## start Data rows
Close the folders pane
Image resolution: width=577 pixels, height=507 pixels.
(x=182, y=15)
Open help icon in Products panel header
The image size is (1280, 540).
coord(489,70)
## end Data rows
_Do this:_
Can you write out every one of the items above word for word, with no changes to any line?

_Answer to the problem:_
Close the folders pane
Image resolution: width=577 pixels, height=507 pixels.
(x=182, y=15)
Open help icon in Products panel header
The image size is (1280, 540).
coord(489,70)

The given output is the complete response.